Foto: Jörg Böthling/Brot für die Welt
Escolas sem bancos
Formação de adultos na comunidade de Pambangala: geralmente os alunos têm que trazer as cadeiras de plástico de casa. Não é só em Kwanza Sul que as escolas carecem de equipamento. Enquanto isso, a elite de Angola vive no luxo. A revista norte-americana “Forbes” calcula o património da filha do Presidente, Isabel dos Santos, em mais de mil milhões de dólares. Ela é a mulher mais rica de África.

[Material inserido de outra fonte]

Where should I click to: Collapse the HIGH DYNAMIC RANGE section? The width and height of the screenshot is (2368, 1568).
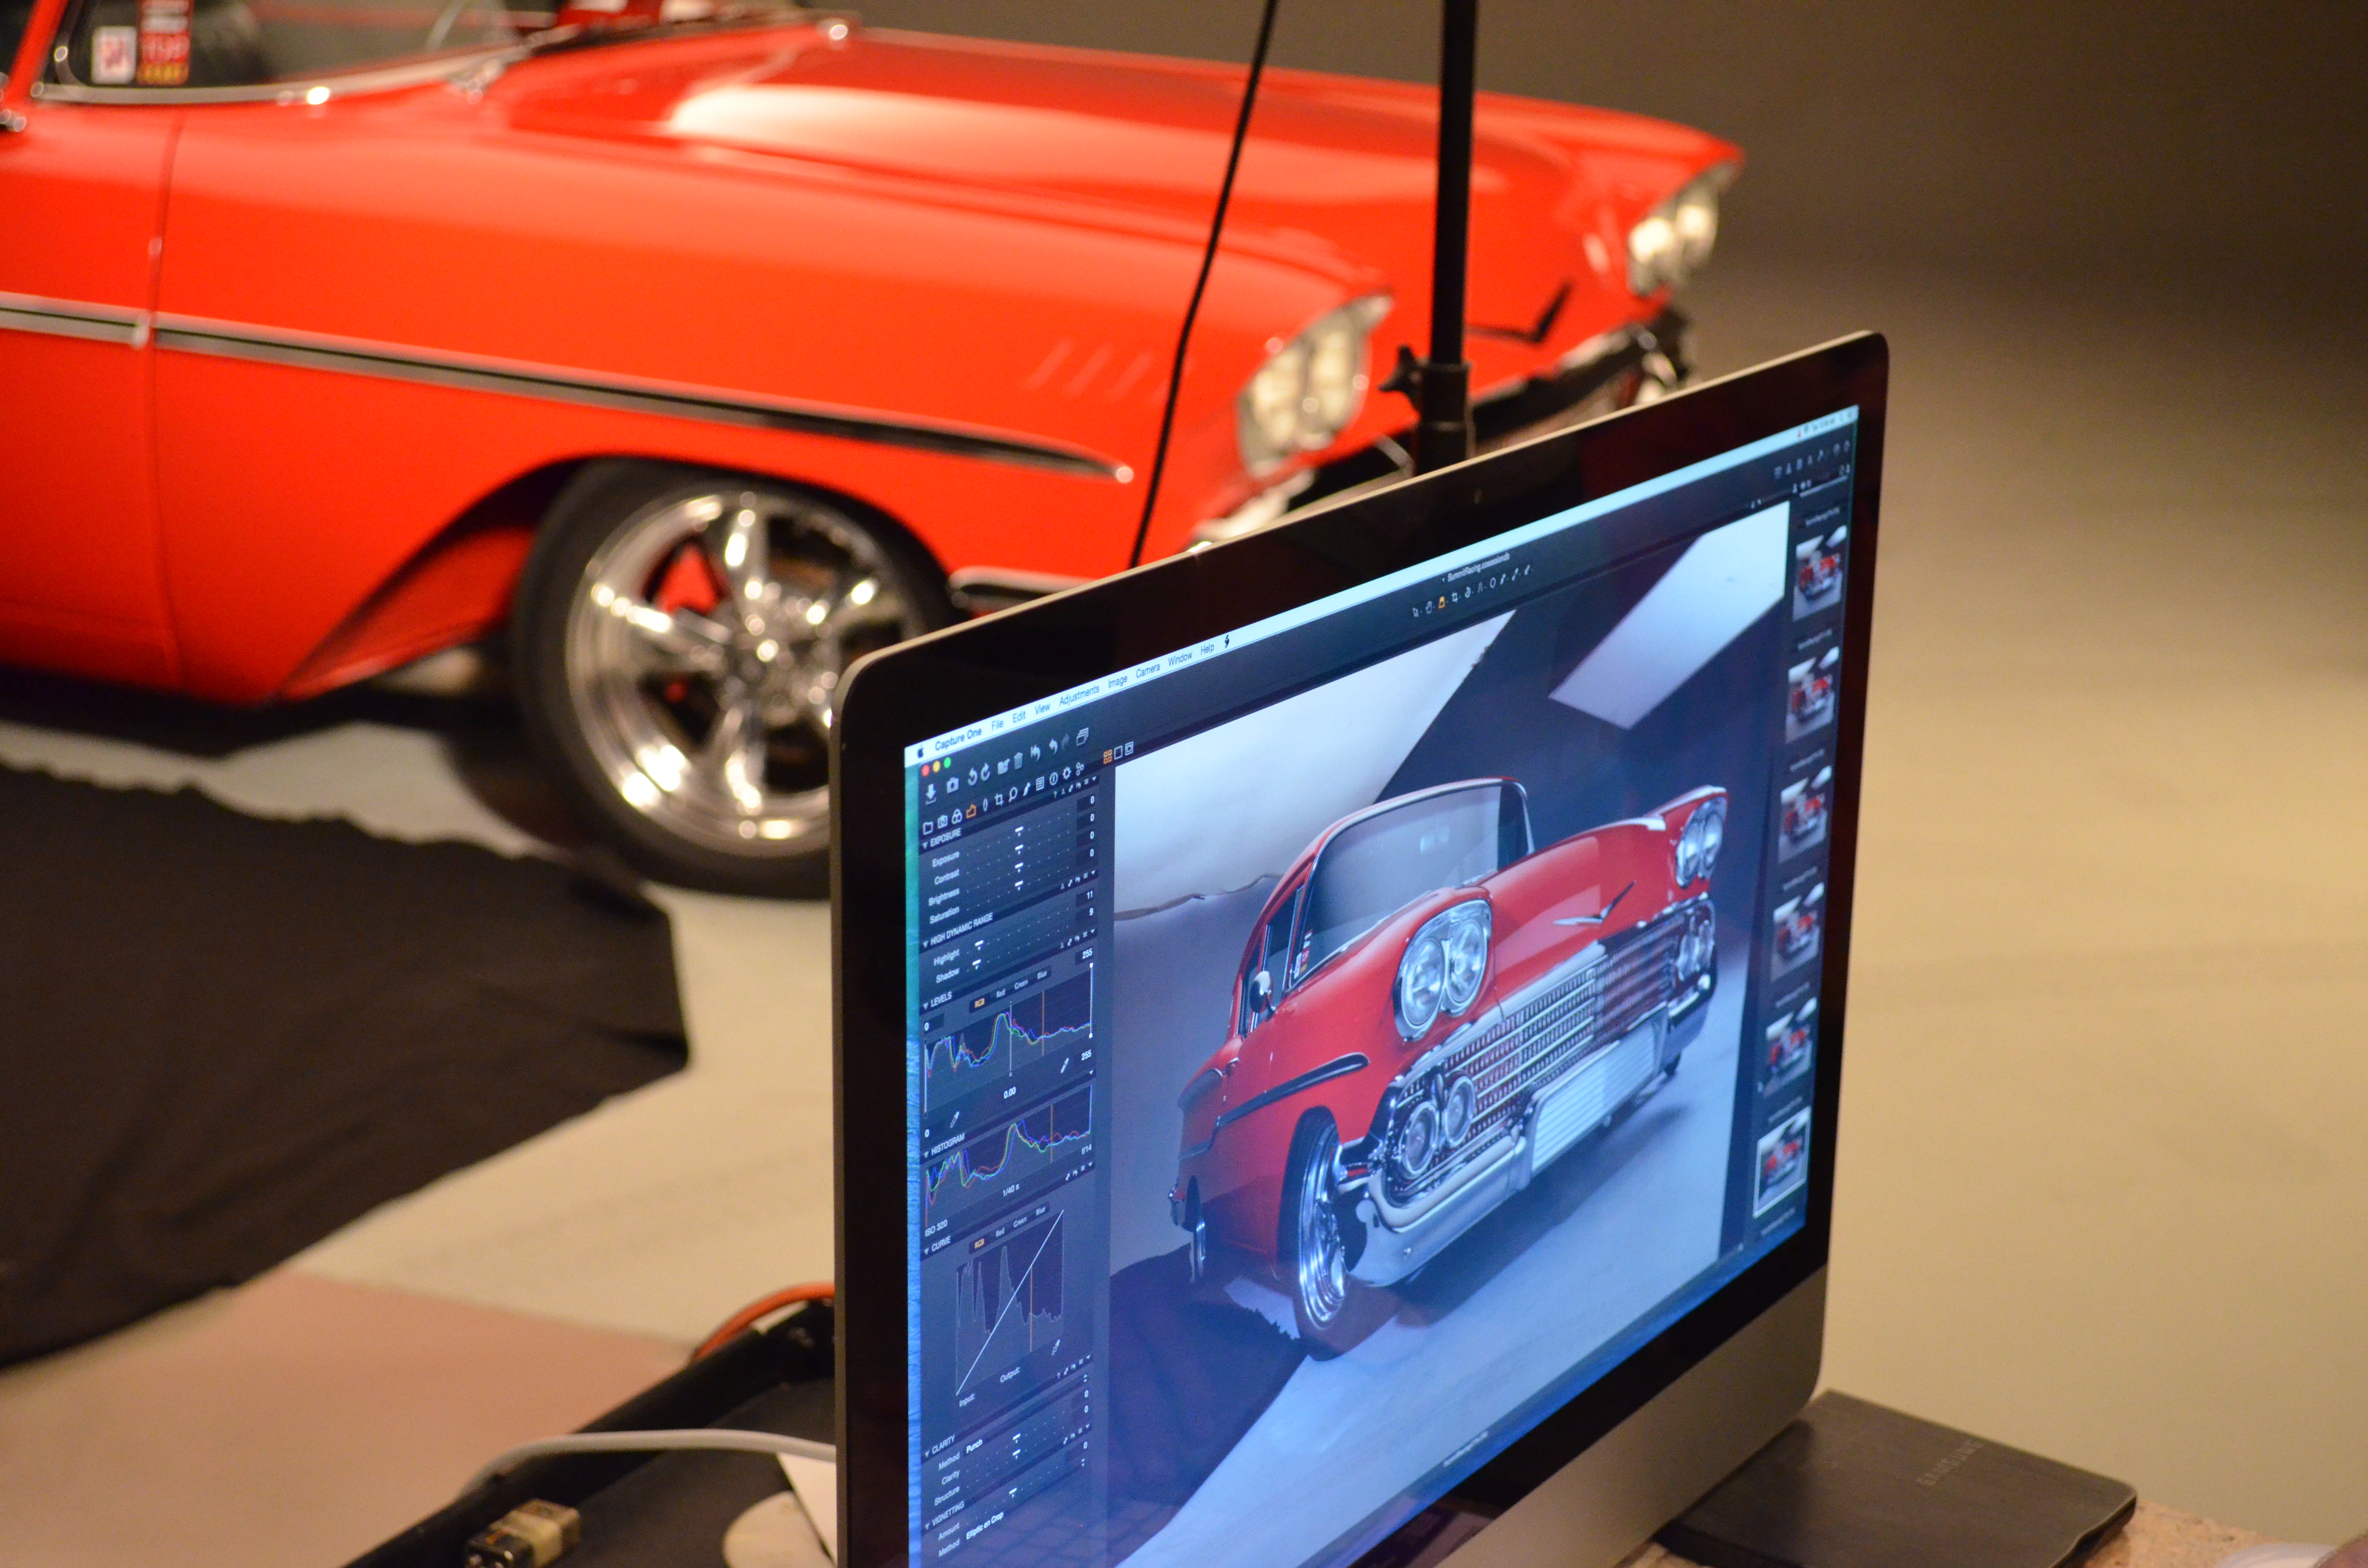tap(926, 944)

Foto: Jörg Böthling/Brot für die Welt
Investimentos em estádios de luxo
Enquanto em muitas escolas e centros de saúde falta equipamento básico, o Governo investiu mais de dez milhões de euros no estádio "Welvitschia Mirabilis", para o Campeonato Mundial de Hóquei em Patins 2013, na cidade de Namibe, no sul de Angola. Numa altura em que, segundo a organização católica de assistência “Caritas Angola” dois milhões de pessoas passaram fome no sul do país.
Foto: DW/A. Vieira
Novas estradas para o sul
Apesar dos destroços de tanques ainda visíveis, algo melhorou desde o fim da guerra civil em 2002: as estradas. O que dá a muitos agricultores a oportunidade de venderem os seus produtos noutras regiões. Durante a era colonial portuguesa, o sul de Angola era tido pelo “celeiro” do país e um dos maiores produtores de café de África.
Foto: Jörg Böthling/Brot für die Welt
Um futuro sem sombras da guerra civil
Em Angola, a papa de farinha de milho e mandioca, rica em fécula, chama-se “funje” e é a base da alimentação. As crianças preparam o funje peneirando o milho. Com a ação de donativos de 2013 para a ACM-KS, a “Pão para o Mundo” pretende assegurar que, de futuro, os angolanos no sul tenham sempre o suficiente para comer e não tenham que continuar a viver ensombrados pela guerra civil do passado.